• _PROBLEM DETAILS_
Give again, unaltered, the line with "Task: Switch to the Мужчинам top tab" and all lines that follow it in the listing below, minus any pictures.

• _LISTED ENTRIES_
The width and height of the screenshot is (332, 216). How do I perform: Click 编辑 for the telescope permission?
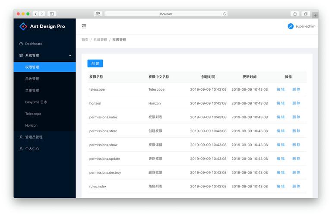[281, 89]
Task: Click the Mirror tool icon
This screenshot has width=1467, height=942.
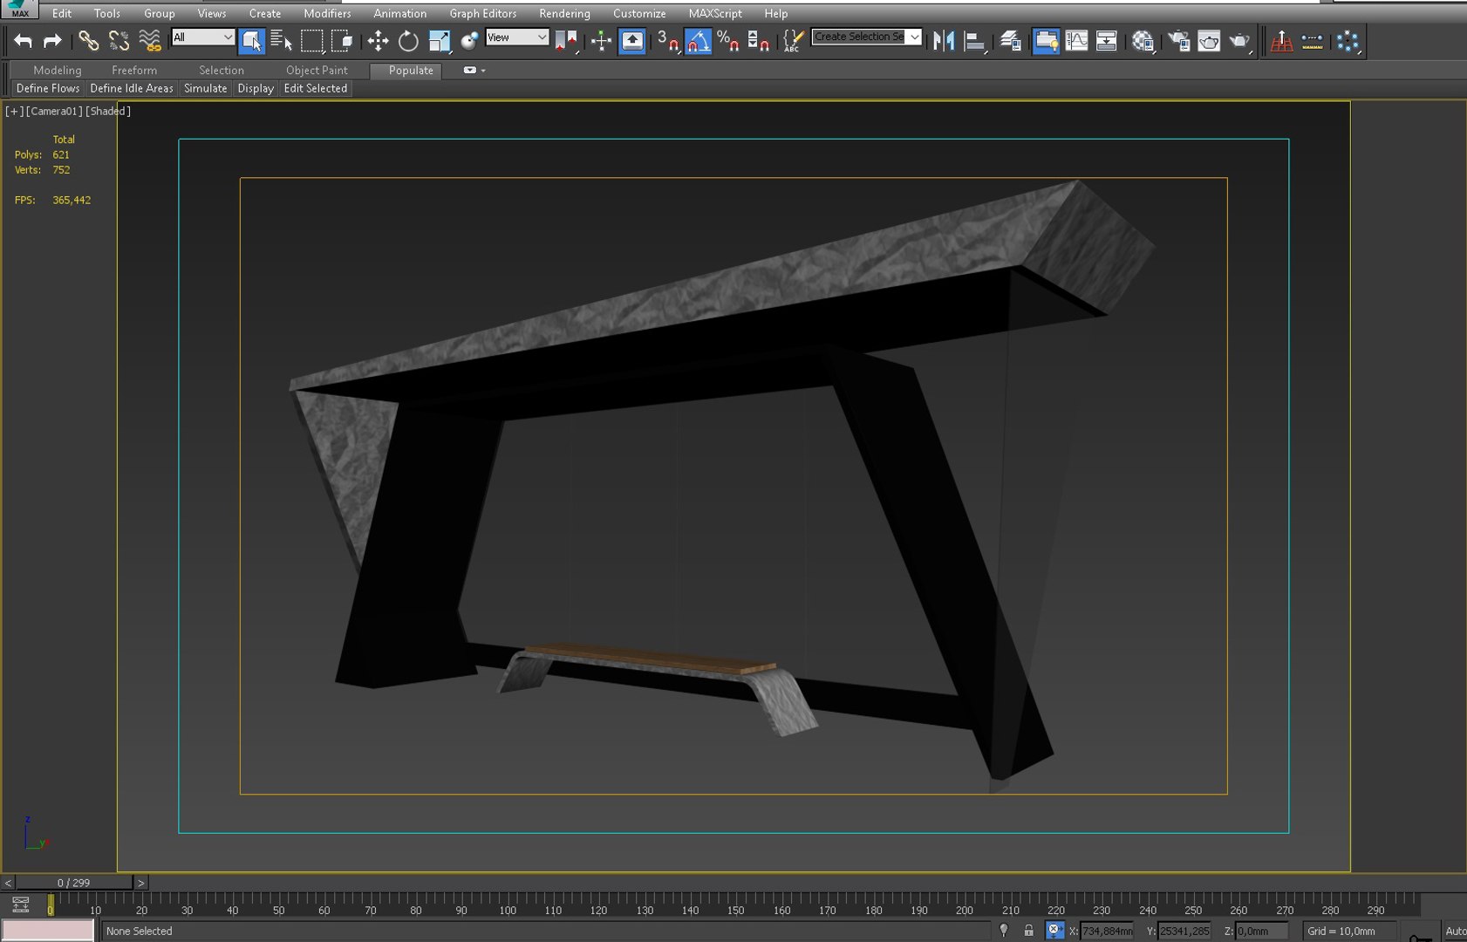Action: click(943, 41)

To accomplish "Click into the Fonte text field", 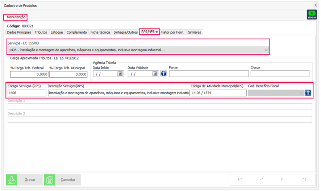I will pyautogui.click(x=209, y=74).
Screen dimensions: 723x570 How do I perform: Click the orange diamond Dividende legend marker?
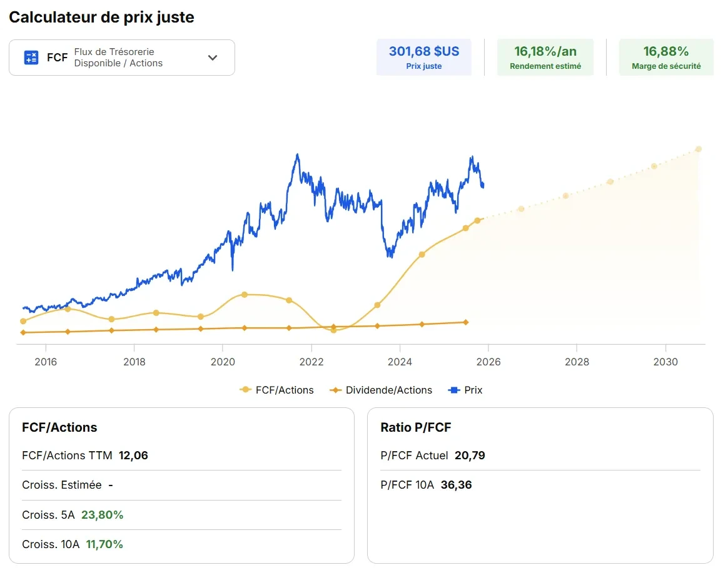pyautogui.click(x=335, y=390)
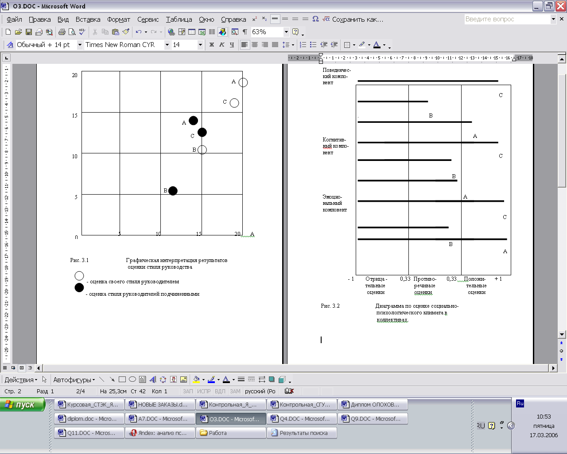The height and width of the screenshot is (454, 567).
Task: Open the Times New Roman font dropdown
Action: pos(167,45)
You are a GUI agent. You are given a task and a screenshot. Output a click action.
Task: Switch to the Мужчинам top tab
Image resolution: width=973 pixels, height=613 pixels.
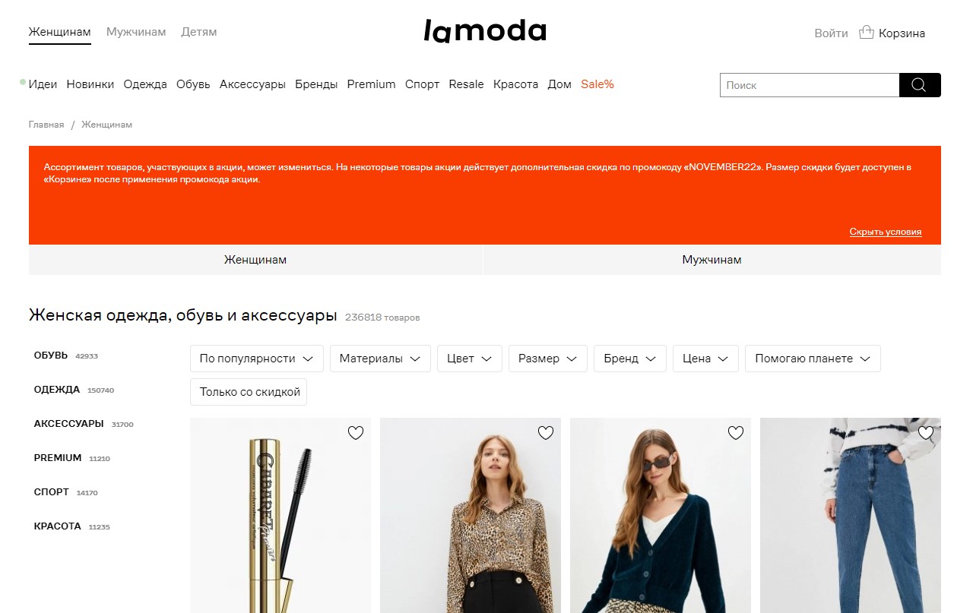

• _FINAL ANSWER_
Task: Switch to the Мужчинам top tab
Image resolution: width=973 pixels, height=613 pixels.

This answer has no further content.